Hott, B. L., & Brigham, F. (2020). Effects of response options on the mathematics performance of secondary students with emotional or behavioral disorders . Exceptionality , 28 (1), 1–15. https://doi.org/10.1080/09362835.2018.1480950
Hott, B. L., & Brigham, F. (2020). Effects of response options on the mathematics performance of secondary students with emotional or behavioral disorders. Exceptionality, 28(1), 1–15. https://doi.org/10.1080/09362835.2018.1480950
Two alternative response options—response cards and and response systems—were compared with traditional response method. Response options' effects on student participants' math performance, time on task, and participation were examined.

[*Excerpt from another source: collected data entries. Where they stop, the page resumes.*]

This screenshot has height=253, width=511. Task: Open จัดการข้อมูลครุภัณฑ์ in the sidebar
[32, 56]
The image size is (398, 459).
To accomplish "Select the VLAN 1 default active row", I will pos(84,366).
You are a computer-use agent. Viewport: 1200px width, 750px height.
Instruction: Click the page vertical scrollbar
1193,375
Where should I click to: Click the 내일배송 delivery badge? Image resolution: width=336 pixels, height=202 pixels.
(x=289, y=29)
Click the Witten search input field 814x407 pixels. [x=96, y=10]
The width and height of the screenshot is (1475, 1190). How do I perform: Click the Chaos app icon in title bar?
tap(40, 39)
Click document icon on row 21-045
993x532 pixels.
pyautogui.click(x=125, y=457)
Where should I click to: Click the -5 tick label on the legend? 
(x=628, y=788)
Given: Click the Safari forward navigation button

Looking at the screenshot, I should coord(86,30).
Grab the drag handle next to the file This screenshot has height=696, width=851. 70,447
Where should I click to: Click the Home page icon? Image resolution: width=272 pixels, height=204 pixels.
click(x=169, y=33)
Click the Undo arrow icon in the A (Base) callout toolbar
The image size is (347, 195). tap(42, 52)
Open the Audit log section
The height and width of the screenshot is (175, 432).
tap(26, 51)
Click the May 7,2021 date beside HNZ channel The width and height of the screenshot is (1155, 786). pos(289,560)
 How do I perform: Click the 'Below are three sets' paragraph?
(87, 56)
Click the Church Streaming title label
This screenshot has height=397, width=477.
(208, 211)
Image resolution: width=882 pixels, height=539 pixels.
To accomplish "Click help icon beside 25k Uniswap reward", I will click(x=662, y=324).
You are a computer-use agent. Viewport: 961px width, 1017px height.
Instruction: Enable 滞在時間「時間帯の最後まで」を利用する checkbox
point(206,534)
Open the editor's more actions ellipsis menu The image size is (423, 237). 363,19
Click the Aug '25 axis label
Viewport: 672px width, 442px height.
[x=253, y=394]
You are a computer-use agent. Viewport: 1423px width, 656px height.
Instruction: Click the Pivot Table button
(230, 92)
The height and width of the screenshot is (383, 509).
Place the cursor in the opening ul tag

Thirty-three (33) students in grades 8–11 with emotional or behavioral disorders (EBD) and their teachers (number unknown) participated. Additional demographic information was reported including student and teacher race/ethnicity, student disability eligibility category, distribution of students across grade levels, teacher educational level, and teachers' years of experience.
Researcher-developed measures were used to collect data on students’ performance, participation, and time on task. These included unit quizzes, delayed unit quizzes, student participation—percent of response attempts and percent of correct responses, and observational behavior data collected using a pre-designed form. For the response system condition, responses were recorded using the software Interactive. The time-on-task data collection process used momentary time sample procedures. Social validity data were collected through a student satisfaction survey and a staff satisfaction survey after the last quiz was administered.
Math task performance scores, on-task behavior, and participation of students with emotional-behavioral disabilities increased significantly in the response card condition and the response system condition in comparison to traditional paper-and-pencil responding. Of the two communication options, response cards resulted in significantly better performance than did the digital response system. Nearly all students indicated positive experiences when using response cards and the response system, and students preferred using the response system over the response cards, reporting that they stayed on-task more successfully with the response system. Educators reported mixed feelings about the response tools: statements included that students seemed to enjoy giving digital responses most, yet the response cards were most effective; another indicated that the response tools were distracting in comparison to traditional responding. Limitations, implications for practice, and suggestions for future research were reported.